The dominant position of the combination tendency in the ranking, based on usage, and the second position of the middle tendency in the ranking of productivity effects indicate that the best and most preferred form of co-authorship for cardiologic researchers in Russia is to combine both bonding and bridging. In such a combination a researcher invests efforts and financial resources to maintain close contact with an established group of researchers, possibly conducting research of common interest, and, simultaneously, tries to publish with people from other groups to expose himself/herself to novel ideas and to increase visibility.
Several implications follow from the study for future research. First, more studies need to be conducted to explore the relationship between forms of co-authorship and research productivity. So far only few studies, addressed the relationship directly and their conclusions need to be confirmed by similar studies contextualized in a variety of research fields and countries with different level of science and technology capacity.
Second, to the extent possible, the future studies should attempt to control the potential confounding variables, such as the amount of available funding, the gender of the researcher, their rank and experience, as well as others indicated in the background section. Evidently, the use of ISI Web of Science as a source of data for compiling the study sample does not allow collecting sufficient information about the confounding variables. Hence, different sources of data might be utilized. Alternatively, the confounded variables could be accounted for indirectly. For example, a mixed method approach could be utilized, whereby a quantitative analysis would be supplemented with an interview, survey or document analysis to gain better understanding of the journals, the research field and the research activity in the field, including the information about the extent of participation in research of practitioners, the types of articles published in the journals, and the costs involved in different types of research collaboration.

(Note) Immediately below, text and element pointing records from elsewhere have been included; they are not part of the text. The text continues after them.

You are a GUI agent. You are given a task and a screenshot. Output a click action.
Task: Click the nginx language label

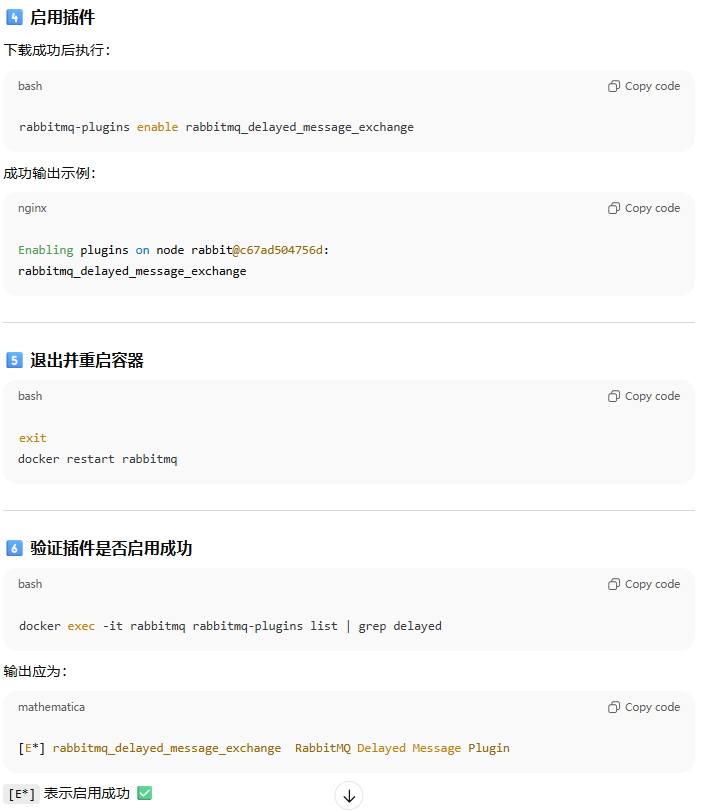[32, 208]
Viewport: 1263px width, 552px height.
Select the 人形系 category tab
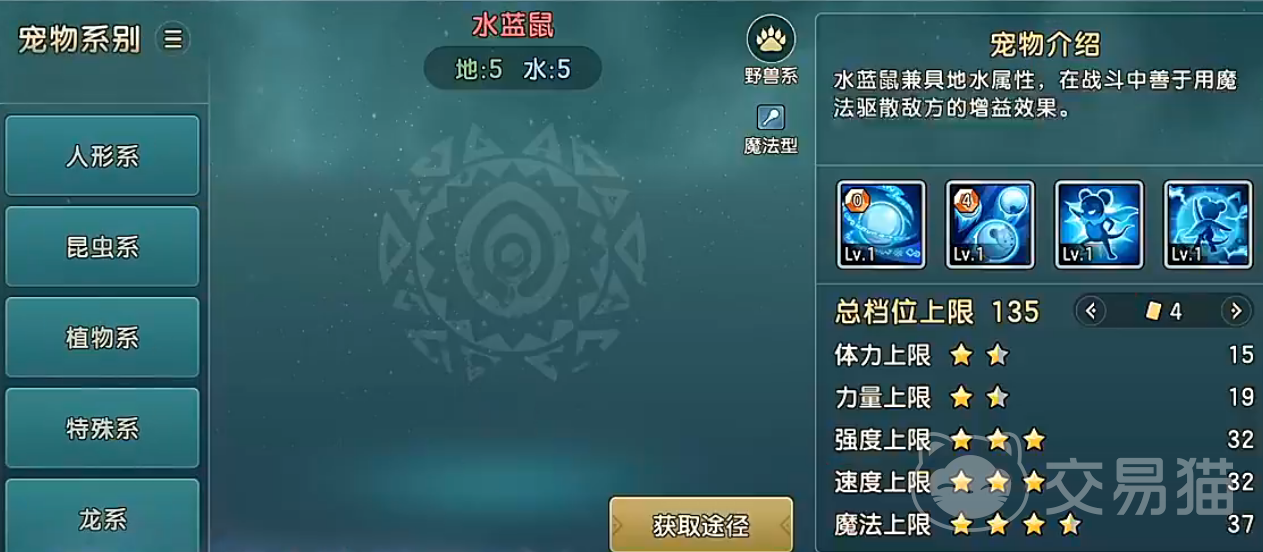102,156
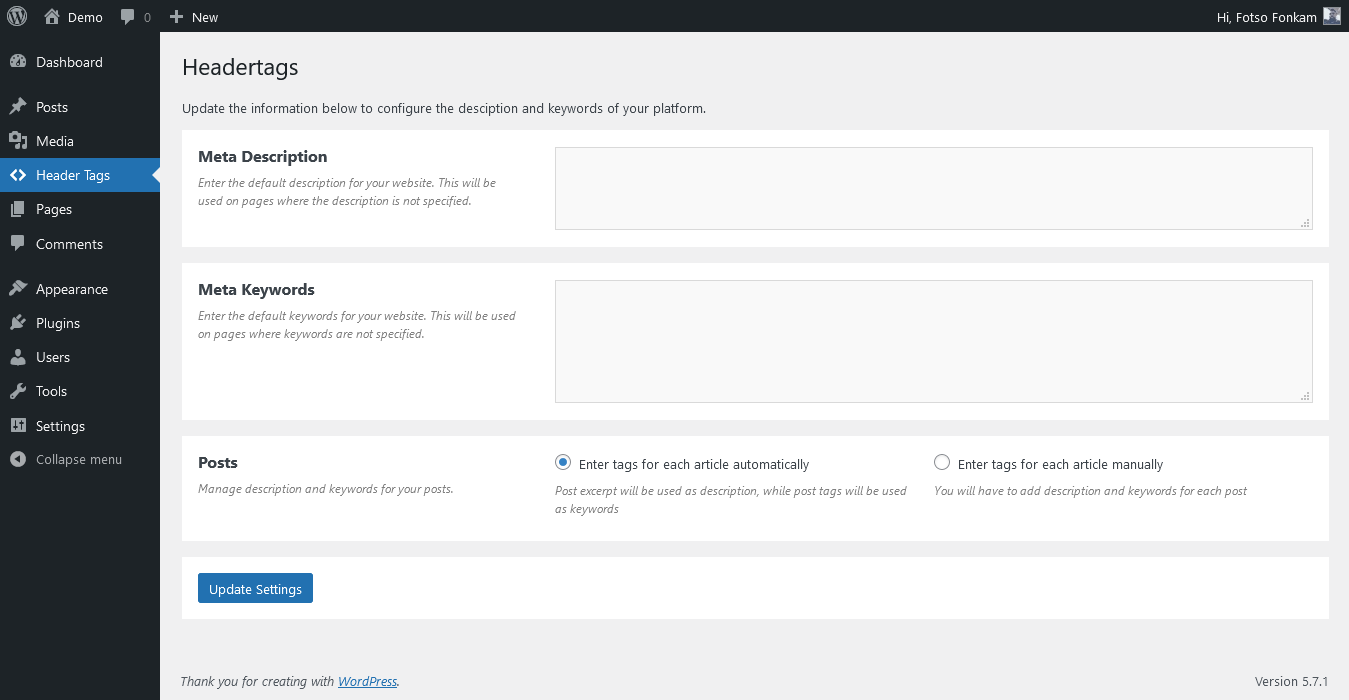
Task: Select automatic article tags radio option
Action: tap(563, 463)
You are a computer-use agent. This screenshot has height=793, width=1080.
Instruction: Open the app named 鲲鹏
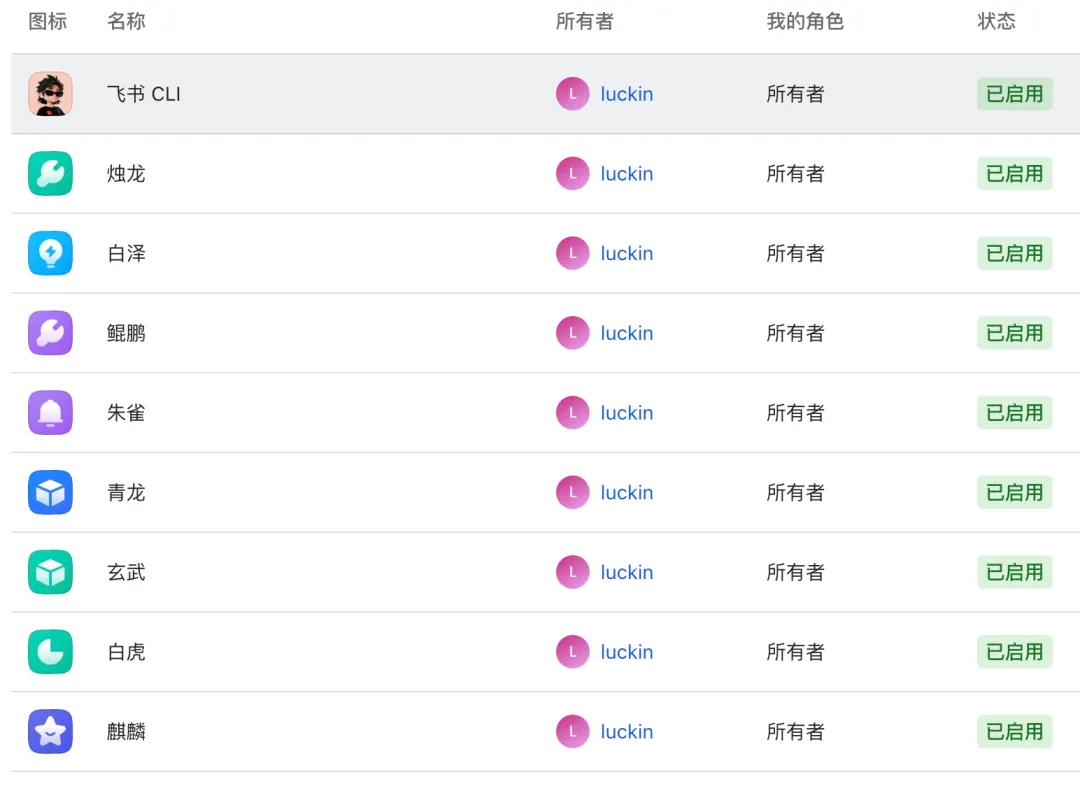[126, 333]
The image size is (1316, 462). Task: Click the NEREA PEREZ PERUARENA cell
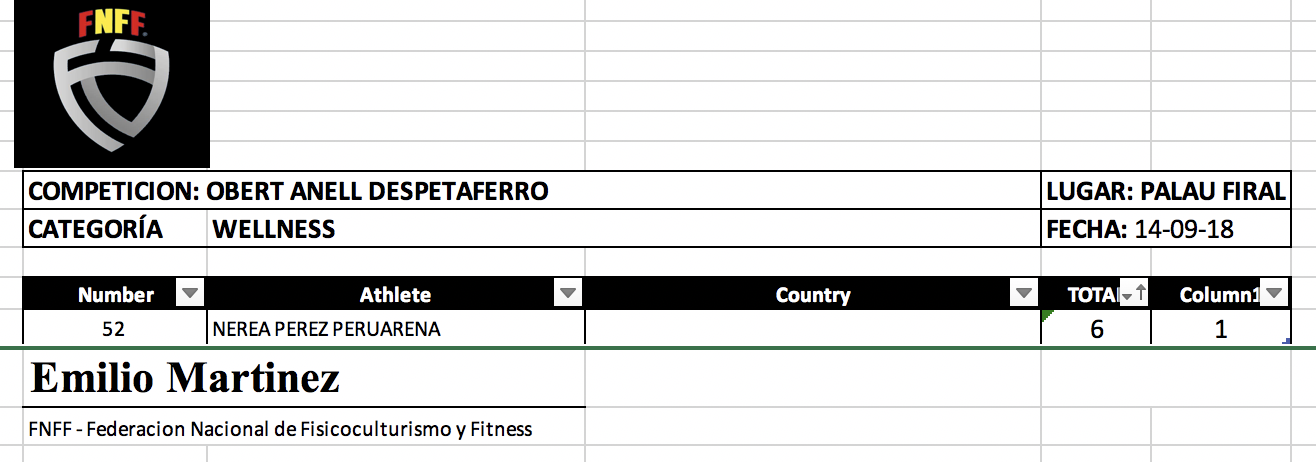point(326,329)
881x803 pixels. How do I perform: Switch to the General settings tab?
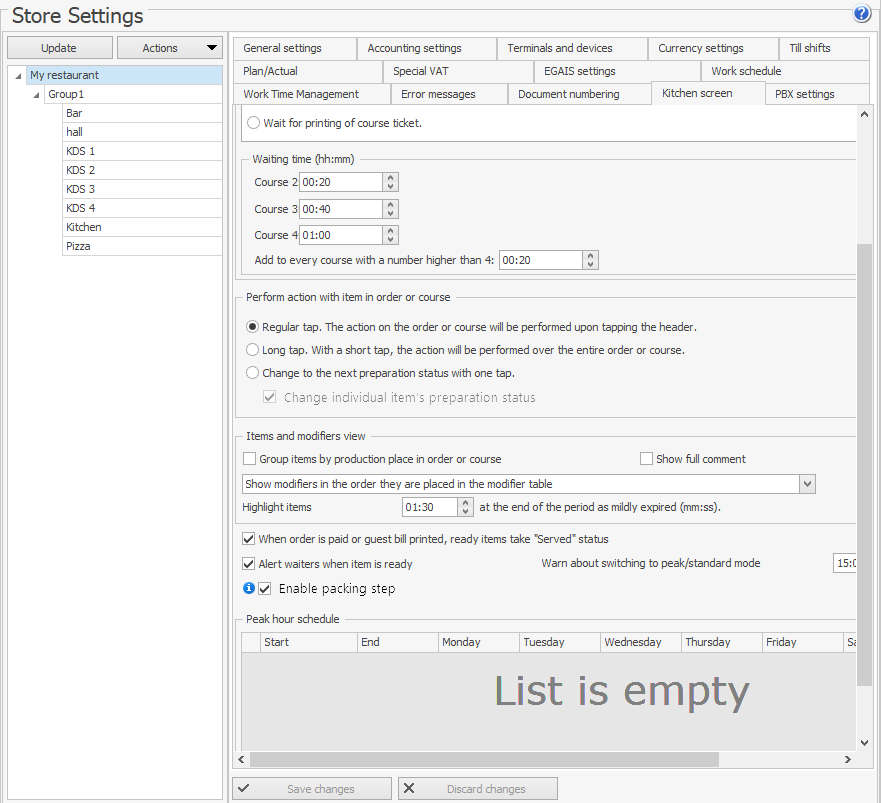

Finally, subsequent studies of co-authorship and productivity in biomedical fields might want to address one of the limitations of this study – failure to differentiate between different types of research articles. After this study was completed, one of the experts in the field of biomedical science brought to the author’s attention that there are many types of cardio logical articles, such as reports on randomized clinical trials, clinical investigations, case reports, laboratory studies carried out in animals, or retrospective studies of medical records. It is possible that the relationship between a co-authorship form and research productivity is moderated by the important covariate – type of cardio logical article. While it was not feasible to control for the type of article in this study due to the author’s lack of training in the field to be able to classify articles qualitatively and the fact that there is no information about the type of article in the ISI Web of Science’ bibliometric record, the reported results might stimulate interest and provide background for subsequent studies, which would address this issue by involving an expert to determine an article type.